• **Bloco de texto**:
....
Iniciamos mais uma terça feira, aqui pelas bandas do Araguaia. Uma manhã fria, atípica para esta região que se acostumou a viver com temperaturas sempre mais elevadas. Acordei com os pássaros, bem mais cedo que nos outros dias, para acompanhar bucolicamente o amanhecer com os meus hospedes de sempre. O frio inibe a eles e também a mim. Somente a minha memória não se deixou inibir-se, pois acordei com o pensamento voltado para um dos poemas de um dos maiores representantes do Modernismo português, Fernando Pessoa (1888-1935).
“Tudo vale a pena se a alma não é pequena”, dizia o poeta. Sim, quando a alma dita a nossa força interior, sabemos do quanto somos capazes tornar a nossa existência gigantesca. Revestidos desta força interior, fazemos a diferença em nossas vidas e na vida das demais pessoas. É esta mesma força que nos qualifica com as propriedades do amor, doação, generosidade, solidariedade, partilha, gratuidade, que são expandidas através das nossas ações cotidianas, vencendo todas as barreiras do egoísmo e deixamos transparecer a nossa força interior. Quando a alma não é pequena, o ser também não se faz pequeno. Por razoes como estas que o romancista suíço Édouard Rod (1857-1910) tenha dito que: “No fundo de cada alma há tesouros escondidos que somente o amor permite descobrir.”
....
• **Registros extraídos**:
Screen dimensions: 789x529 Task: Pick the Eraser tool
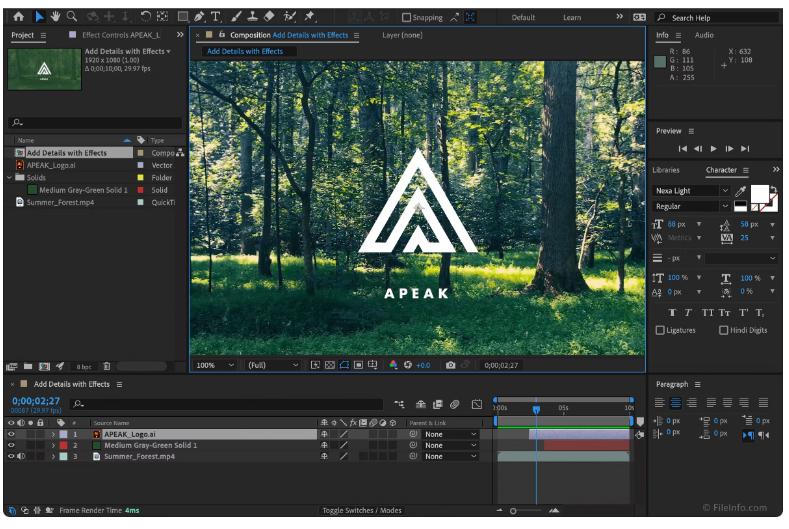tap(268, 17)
....
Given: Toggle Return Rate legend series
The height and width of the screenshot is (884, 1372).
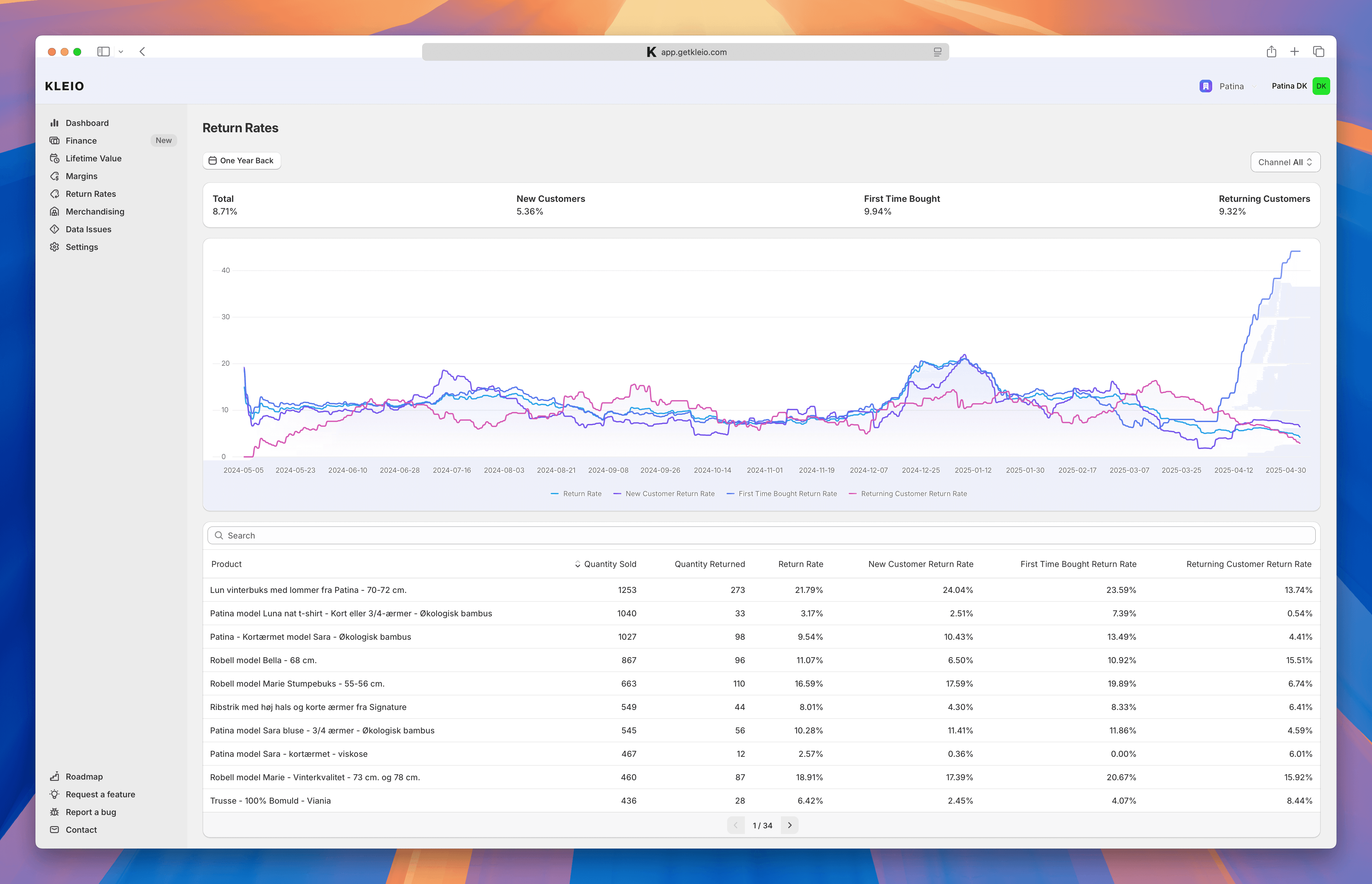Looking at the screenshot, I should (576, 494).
....
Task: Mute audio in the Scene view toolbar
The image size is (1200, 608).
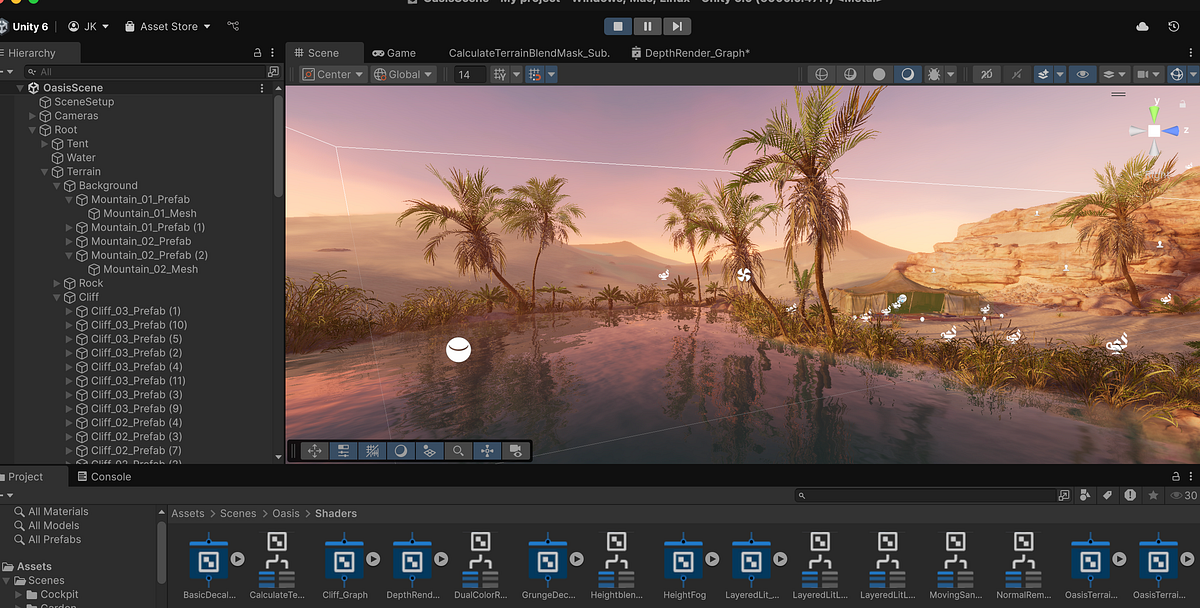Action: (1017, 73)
....
• **Lista de exercícios**:
(A) Responda com base no texto:
(i) Em que dia da semana o texto começa?
(ii) Que frase de Fernando Pessoa é citada?
(iii) Qual é a nacionalidade do romancista Édouard Rod?
(B) Liste todas as propriedades que, segundo o texto, a força interior nos dá.
(C) Reproduza sem mudar nada o trecho do texto que abre com as palavras que contêm "Iniciamos mais uma" e fecha com "Fernando Pessoa (1888-1935).".
Os registros não têm nenhuma relação com o texto.

• **Respostas por tarefa**:
(A)
(i) Terça-feira.
(ii) "Tudo vale a pena se a alma não é pequena."
(iii) Suíço.

(B) amor, doação, generosidade, solidariedade, partilha, gratuidade

(C)
Iniciamos mais uma terça feira, aqui pelas bandas do Araguaia. Uma manhã fria, atípica para esta região que se acostumou a viver com temperaturas sempre mais elevadas. Acordei com os pássaros, bem mais cedo que nos outros dias, para acompanhar bucolicamente o amanhecer com os meus hospedes de sempre. O frio inibe a eles e também a mim. Somente a minha memória não se deixou inibir-se, pois acordei com o pensamento voltado para um dos poemas de um dos maiores representantes do Modernismo português, Fernando Pessoa (1888-1935).